Penmanship: the upper-class ‘forgotten’ skill
Handwriting, in the digital age, is an art that is under some pressure. It nevertheless is a skill that is of utmost importance, even now – when everyone around us has a computer, laptop, tablet or smartphone at hand. Handwriting brings a unique skillset to the table, that only men – and women – with class know how to appreciate.
Ever since the dawn of handwriting, it has been a skill that was passed from man to man, especially in the upper-class regions of society. Good penmanship was something to be envied, something to be admired – good penmanship was a token of wealth and success. The art, as you might call it, was something that was attributed to those of high status. Women loved men who were skilled in the art of handwriting – and they still do.
With the arrival of the modern day keyboard, penmanship has been receiving some flack with regard to its inherit value. Nevertheless it is the case that, especially in this modern time and day, good penmanship offers a classiness that cannot be matched by the use of a computer. Important documents are still signed by pen – and not just approved digitally. Real decision makers hence still have to utilize the skill of handwriting on a day-to-day basis.
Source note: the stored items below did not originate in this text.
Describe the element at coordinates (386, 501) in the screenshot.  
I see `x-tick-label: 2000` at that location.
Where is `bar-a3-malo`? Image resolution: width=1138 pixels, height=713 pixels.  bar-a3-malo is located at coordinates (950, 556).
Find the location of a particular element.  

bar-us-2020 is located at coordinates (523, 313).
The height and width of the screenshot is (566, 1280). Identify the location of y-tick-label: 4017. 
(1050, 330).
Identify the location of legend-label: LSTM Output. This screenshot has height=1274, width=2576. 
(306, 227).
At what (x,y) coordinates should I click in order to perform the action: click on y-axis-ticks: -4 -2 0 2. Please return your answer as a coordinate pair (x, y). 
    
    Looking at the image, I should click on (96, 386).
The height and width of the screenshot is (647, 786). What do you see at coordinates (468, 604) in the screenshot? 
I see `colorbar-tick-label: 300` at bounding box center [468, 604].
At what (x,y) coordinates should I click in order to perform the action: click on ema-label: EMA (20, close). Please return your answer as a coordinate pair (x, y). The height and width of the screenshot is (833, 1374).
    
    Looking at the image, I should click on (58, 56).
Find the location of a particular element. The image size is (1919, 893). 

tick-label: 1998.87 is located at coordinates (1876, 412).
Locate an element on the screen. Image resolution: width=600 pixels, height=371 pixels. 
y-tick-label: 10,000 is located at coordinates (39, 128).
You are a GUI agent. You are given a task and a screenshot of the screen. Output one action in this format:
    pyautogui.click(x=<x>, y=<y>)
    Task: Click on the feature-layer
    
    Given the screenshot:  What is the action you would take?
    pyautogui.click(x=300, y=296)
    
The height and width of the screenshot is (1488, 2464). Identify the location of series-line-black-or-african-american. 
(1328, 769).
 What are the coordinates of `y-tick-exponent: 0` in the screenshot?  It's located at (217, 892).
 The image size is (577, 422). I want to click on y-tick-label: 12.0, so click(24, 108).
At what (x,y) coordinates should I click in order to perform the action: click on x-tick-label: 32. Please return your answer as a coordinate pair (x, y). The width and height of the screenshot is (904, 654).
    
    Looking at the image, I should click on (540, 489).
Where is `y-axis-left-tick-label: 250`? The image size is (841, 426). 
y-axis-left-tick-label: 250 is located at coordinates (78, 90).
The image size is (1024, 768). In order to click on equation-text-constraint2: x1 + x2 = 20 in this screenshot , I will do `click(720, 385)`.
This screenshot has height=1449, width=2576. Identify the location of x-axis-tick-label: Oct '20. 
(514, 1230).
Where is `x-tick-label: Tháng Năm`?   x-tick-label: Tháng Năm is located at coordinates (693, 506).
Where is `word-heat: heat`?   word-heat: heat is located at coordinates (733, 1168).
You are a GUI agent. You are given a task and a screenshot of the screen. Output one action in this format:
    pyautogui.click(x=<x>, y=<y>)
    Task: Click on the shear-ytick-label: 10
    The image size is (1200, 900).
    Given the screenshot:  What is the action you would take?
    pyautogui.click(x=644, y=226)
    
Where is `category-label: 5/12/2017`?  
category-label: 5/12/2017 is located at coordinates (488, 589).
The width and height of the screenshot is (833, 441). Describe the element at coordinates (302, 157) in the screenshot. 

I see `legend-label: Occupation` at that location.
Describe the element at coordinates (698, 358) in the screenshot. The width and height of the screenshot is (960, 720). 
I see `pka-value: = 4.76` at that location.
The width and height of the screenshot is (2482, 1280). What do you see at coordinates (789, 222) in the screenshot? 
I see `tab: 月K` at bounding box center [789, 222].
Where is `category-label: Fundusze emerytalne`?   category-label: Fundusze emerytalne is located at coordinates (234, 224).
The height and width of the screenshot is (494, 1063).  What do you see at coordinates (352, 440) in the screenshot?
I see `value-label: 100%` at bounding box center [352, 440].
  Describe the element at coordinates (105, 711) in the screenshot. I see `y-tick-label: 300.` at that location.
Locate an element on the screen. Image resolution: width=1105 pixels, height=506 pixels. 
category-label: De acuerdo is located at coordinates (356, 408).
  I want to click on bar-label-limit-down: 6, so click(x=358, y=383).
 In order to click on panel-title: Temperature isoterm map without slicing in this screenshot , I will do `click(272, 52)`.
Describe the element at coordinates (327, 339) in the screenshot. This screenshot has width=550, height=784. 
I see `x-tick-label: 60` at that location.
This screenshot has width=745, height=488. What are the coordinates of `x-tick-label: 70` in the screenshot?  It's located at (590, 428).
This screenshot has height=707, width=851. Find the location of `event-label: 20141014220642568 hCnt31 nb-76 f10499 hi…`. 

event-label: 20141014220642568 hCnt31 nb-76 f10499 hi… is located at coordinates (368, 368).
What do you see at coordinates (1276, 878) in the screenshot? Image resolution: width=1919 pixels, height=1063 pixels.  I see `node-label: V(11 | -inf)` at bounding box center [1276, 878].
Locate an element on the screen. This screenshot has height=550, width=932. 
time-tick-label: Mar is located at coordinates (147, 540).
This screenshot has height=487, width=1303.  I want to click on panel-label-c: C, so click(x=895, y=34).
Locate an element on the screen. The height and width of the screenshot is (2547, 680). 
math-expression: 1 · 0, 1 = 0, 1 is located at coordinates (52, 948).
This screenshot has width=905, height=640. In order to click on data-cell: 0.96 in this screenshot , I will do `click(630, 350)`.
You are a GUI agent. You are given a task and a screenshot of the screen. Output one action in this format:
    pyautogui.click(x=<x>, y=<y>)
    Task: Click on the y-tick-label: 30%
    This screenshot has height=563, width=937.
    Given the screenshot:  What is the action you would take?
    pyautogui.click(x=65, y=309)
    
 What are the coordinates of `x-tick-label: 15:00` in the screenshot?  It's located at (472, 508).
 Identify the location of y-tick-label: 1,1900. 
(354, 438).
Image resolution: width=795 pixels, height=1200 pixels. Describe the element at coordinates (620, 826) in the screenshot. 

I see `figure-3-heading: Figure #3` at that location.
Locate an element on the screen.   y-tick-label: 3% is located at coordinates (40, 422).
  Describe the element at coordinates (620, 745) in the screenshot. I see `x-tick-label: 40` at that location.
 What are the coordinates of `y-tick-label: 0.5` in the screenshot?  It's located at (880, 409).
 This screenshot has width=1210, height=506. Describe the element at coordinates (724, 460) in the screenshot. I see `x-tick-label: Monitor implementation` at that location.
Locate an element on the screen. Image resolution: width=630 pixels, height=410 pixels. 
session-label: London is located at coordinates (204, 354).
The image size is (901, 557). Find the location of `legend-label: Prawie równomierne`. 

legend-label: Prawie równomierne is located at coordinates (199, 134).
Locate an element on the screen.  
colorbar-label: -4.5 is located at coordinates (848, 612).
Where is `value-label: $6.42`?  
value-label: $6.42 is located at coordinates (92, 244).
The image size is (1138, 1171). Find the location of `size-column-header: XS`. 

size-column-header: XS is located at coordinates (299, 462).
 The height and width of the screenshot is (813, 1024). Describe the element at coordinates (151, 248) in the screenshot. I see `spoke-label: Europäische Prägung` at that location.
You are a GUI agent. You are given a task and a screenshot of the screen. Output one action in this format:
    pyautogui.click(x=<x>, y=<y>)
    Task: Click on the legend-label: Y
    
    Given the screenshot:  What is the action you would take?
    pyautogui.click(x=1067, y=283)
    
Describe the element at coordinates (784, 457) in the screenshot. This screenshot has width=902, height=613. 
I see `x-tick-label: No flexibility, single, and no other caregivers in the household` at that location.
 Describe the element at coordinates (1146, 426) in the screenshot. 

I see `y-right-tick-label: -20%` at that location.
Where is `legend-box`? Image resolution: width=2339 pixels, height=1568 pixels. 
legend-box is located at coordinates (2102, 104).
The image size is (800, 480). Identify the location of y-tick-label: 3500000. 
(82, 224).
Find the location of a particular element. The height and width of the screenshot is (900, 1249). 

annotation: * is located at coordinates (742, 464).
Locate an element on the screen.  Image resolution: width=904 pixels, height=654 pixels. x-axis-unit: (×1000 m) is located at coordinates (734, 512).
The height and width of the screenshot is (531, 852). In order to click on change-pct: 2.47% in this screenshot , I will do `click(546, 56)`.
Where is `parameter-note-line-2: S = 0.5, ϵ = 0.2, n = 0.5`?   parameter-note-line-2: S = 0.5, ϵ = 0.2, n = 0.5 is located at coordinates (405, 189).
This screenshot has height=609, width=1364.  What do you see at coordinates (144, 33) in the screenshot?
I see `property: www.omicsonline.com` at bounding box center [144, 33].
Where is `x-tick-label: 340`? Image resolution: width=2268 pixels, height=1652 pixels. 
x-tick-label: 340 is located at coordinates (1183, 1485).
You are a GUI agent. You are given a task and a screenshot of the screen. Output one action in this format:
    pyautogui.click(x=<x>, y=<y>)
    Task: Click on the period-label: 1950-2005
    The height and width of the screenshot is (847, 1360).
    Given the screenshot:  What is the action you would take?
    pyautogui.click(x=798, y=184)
It is this inherit value of penmanship that is making it a skill that is catching on, especially in the digital age.
Eager to learn
The most important aspect of learning how to become skilled in the art of handwriting is that it brings a set of additional skills to the table. One that might indulge in improving his or her penmanship has a keen eye for detail, has discipline, that the person in question is one with a passion for accuracy. This all makes that penmanship – whether modern tools look like they are replacing the art – is more alive then ever in present day.